Count the lines in the records below that contain the string "agent", matching case exactly, and give only the number.

§ DATA TO PROCESS
- - - -

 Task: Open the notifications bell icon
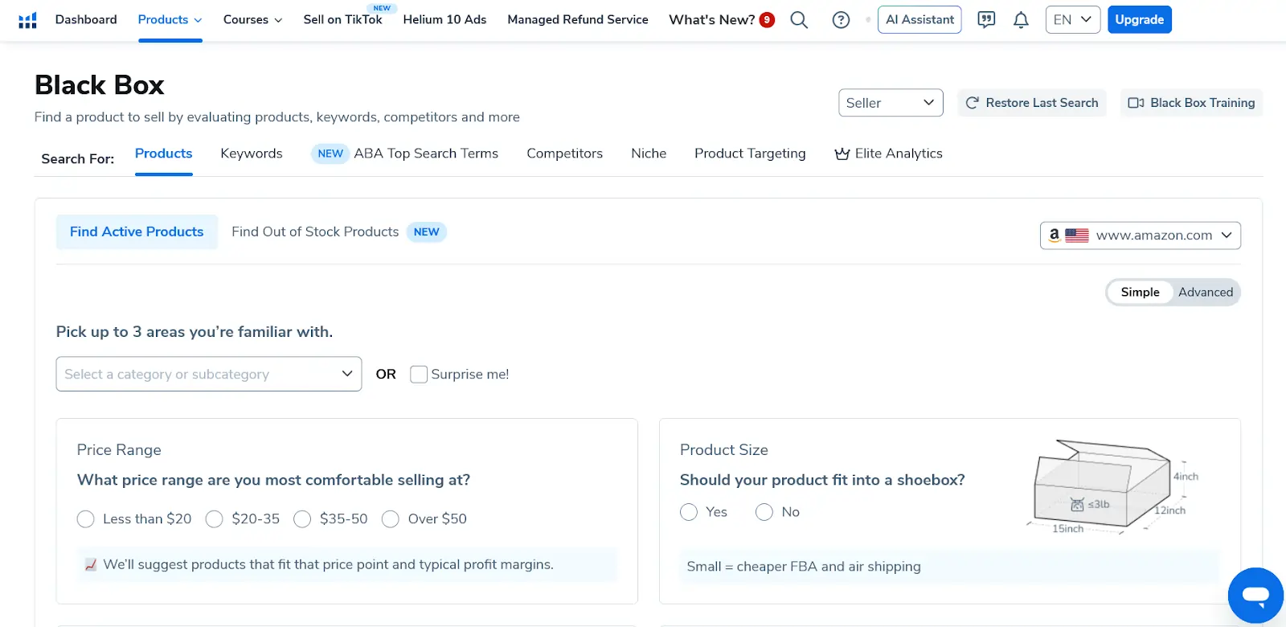pyautogui.click(x=1021, y=20)
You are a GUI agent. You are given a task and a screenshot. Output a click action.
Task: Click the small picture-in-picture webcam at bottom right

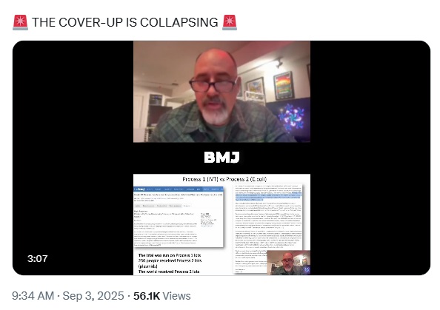[288, 263]
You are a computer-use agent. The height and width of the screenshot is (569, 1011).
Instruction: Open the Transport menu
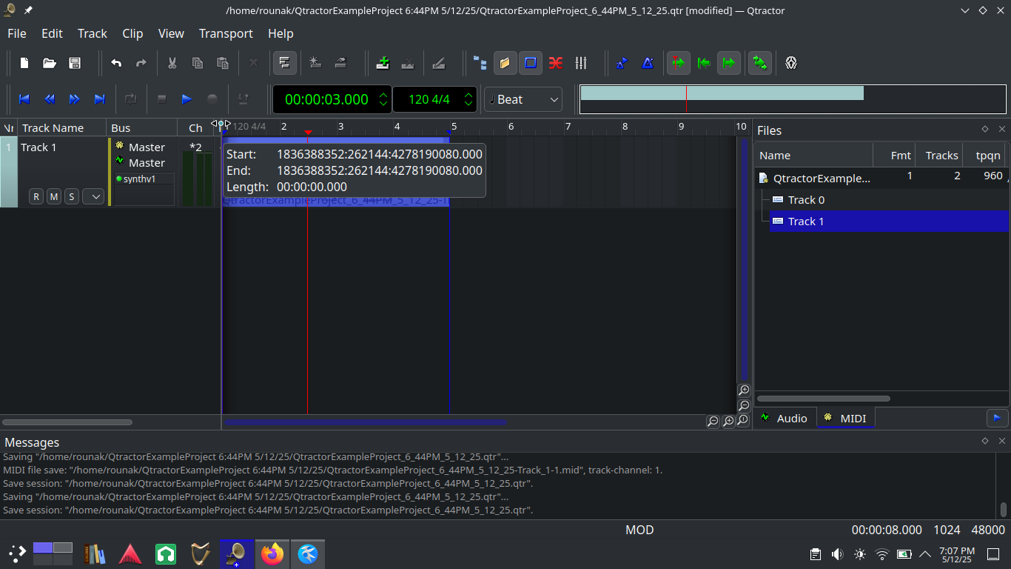[226, 33]
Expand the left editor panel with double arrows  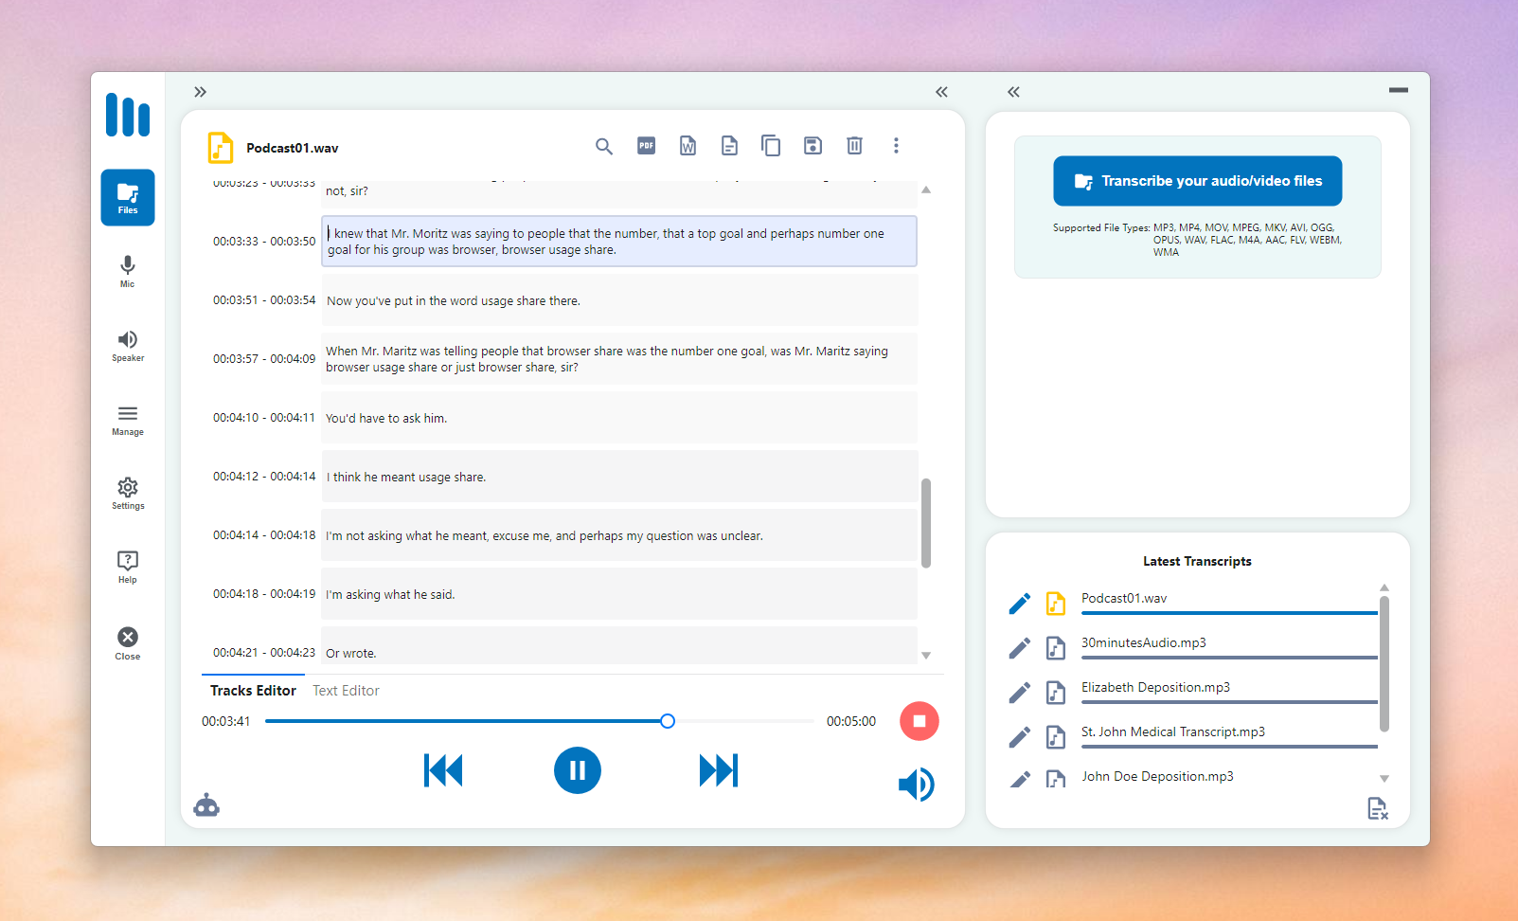(200, 91)
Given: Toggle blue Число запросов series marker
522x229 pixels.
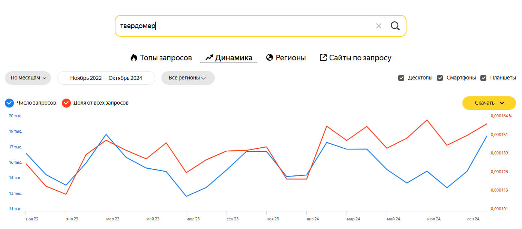Looking at the screenshot, I should coord(10,103).
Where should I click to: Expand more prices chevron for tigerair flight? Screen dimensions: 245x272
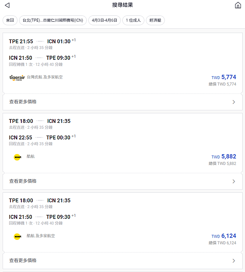[234, 102]
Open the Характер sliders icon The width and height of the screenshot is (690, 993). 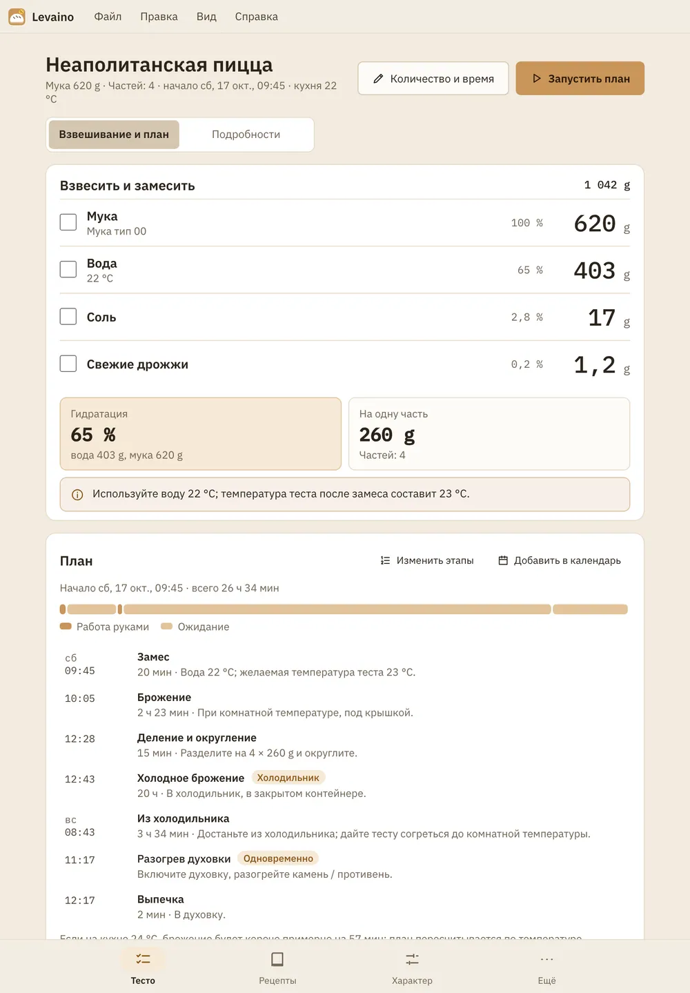pyautogui.click(x=412, y=959)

- - - -

§ EXERCISE ANSWER
2